_Условие задания:_ Продолжите текст о засилье московского в литературе, начав сразу после его последнего предложения.

_Текст для чтения:_
++++++++++

Когда говоришь москвичам о засилье всего московского в литературе, москвичи возмущаются: это кто бы говорил, ваши питерские, вон, куда пробрались, все заняли — и Кремль, и Белый дом. Тогда становится понятно, что засилье всего московского в литературе — форма мести Петербургу. Игнорирование петербургской литературы — и поныне очень своеобразной по сравнению со всей остальной словесностью на русском языке — одна, а безудержное восхваление наугад выбранной московской чепухи — другая половина этой мести.
Что заведомую чепуху превозносят в либеральном лагере — это привычно: то у них Горалик — живой классик, то Иванова — критик, то Айзенберг — поэт. А вот свежий пример: «Литературная газета» насаждает, как картошку, некоего Былинского.

++++++++++

_Записи с указанием на текст и элементы:_
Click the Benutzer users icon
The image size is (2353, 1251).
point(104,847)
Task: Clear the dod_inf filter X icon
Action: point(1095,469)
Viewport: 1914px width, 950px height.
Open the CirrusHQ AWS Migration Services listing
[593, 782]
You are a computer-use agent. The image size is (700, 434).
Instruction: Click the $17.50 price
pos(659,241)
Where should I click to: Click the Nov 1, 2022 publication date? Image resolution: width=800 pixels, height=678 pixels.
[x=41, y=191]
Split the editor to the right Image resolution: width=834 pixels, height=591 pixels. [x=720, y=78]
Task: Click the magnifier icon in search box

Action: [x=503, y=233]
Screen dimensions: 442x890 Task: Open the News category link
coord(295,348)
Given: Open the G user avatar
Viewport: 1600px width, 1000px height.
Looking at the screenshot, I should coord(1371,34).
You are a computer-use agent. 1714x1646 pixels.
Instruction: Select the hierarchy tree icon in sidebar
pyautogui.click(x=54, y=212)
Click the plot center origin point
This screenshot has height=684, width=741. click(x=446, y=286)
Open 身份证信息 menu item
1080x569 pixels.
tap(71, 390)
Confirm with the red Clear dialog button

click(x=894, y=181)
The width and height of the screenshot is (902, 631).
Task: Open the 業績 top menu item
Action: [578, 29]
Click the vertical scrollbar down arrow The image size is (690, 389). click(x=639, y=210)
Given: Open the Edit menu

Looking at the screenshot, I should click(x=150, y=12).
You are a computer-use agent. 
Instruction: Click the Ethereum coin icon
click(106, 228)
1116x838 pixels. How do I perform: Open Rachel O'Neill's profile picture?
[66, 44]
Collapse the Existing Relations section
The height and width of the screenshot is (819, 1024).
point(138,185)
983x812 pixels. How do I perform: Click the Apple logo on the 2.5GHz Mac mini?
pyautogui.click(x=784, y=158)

++++++++++

_Ответ к заданию:_
Роман Валерия Былинского «Адаптация», который сейчас выходит книгой, был подан еще в рукописи на «Нацбест». Номинатор, критик Лев Пирогов, каждому из членов большого жюри отправил пространное письмо, в котором попросил: 1) «Адаптацию» обязательно прочитать; 2) не бросать читать, потому что поначалу она может вызывать раздражение, но это только поначалу, потому что 3) если дочитать ее до конца, она «изменит вашу жизнь». Когда же ни один из членов жюри не проголосовал за «Адаптацию» ни баллом, Пирогов написал у себя в журнале, что некий влиятельный московский деятель (деятельница?) обзванивал всех членов большого жюри, требуя ни в коем случае за «Адаптацию» не голосовать. Что ж, если у вас паранойя, это еще не значит, что за вами никто не следит, и если и впрямь был в Москве такой деятель, то это значит, что в Москве есть как минимум один человек со здравым смыслом и хорошим вкусом.
Поскольку восхваляющих «Адаптацию» рецензий вышло уже несколько, а всем остальным читать этот 600-страничный том в лом, нужно наконец рассказать всем правду об этой книге.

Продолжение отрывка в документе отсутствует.